Dolly Parton estreou-se no cinema em “Das 9 às 5” (1980), projeto impulsionado por Jane Fonda que pretendia alargar o apelo do filme ao público do sul e mais conservador dos Estados Unidos. A interpretação como Doralee Rhodes revelou um talento cómico natural, efervescente e luminoso que ajudou a transformar a comédia num fenómeno de bilheteira. A canção-título valeu a Parton a nomeação para o Óscar de Melhor Canção Original. Em 2006, receberia uma segunda nomeação por “Travelin’ Thru”, tema do filme “Transamerica”.

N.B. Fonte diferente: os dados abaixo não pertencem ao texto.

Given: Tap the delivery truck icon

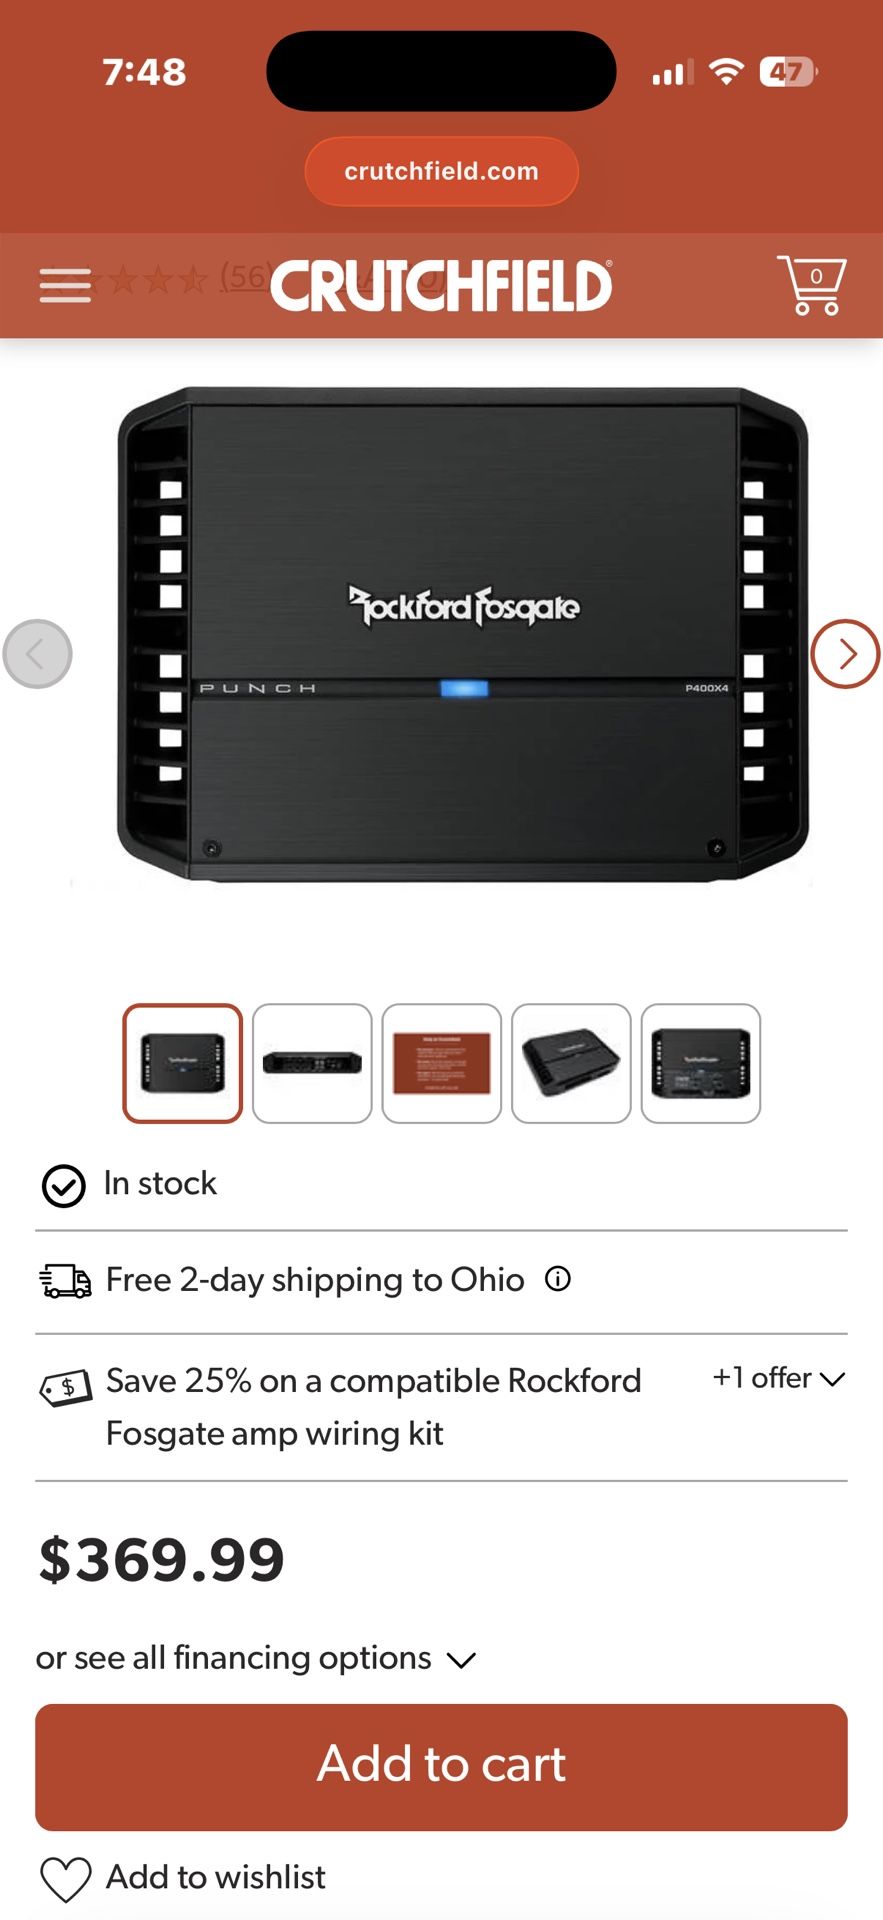Looking at the screenshot, I should click(65, 1280).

Em 1982, a cantora aparece ao lado de Burt Reynolds na adaptação do musical da Broadway, “A Melhor Casa de Prazer do Texas”, onde interpreta Miss Mona Stangley, a gerente do “Chicken Ranch”, um bordel histórico numa pequena cidade do Texas.

No final da década, em 1989 tem o seu último grande papel do cinema: dá vida a Truvy Jones, proprietária de um salão de beleza caseiro no Luisiana no melodrama “Flores de Aço” com Sally Field, Shirley MacLaine, Olympia Dukakis e uma muito jovem Julia Roberts. O salão da personagem de Parton serve de santuário emocional e centro social para um grupo de mulheres que enfrenta as vicissitudes e tragédias da vida. Truvy é o coração daquela comunidade: exuberante, profundamente acolhedora e empática.

Parton escreveu todas as suas canções de sucesso. No total, estima-se que tenha composto cerca de 3 mil canções ao longo da vida, embora tenha gravado apenas cerca de 450. Vinte e cinco dessas suas canções chegaram ao primeiro lugar da tabela Billboard Country, e Parton era membro do Songwriters Hall of Fame, tendo recebido a sua mais alta distinção, o Prémio Johnny Mercer, em 2007. Em 2022, entrou para o Rock and Roll Hall of Fame. Recebeu o primeiro Grammy em 1978 pela canção “Here You Come Again”. Em 1988, ganhou o People’s Choice Award para artista feminina de entretenimento favorita.

Apesar de todos os prémios e conquistas, Parton encontrou o maior significado na sua arte. “Sinto que estou mais próxima de Deus quando escrevo”, escreveu em “Dolly Parton, Songteller”. “Uma grande frase surge-me simplesmente e penso: ‘Obrigada, Senhor. Sei que não fui eu que pensei nisto.'”

“No fim de contas, espero ser recordada como uma boa compositora. As canções são o meu legado.”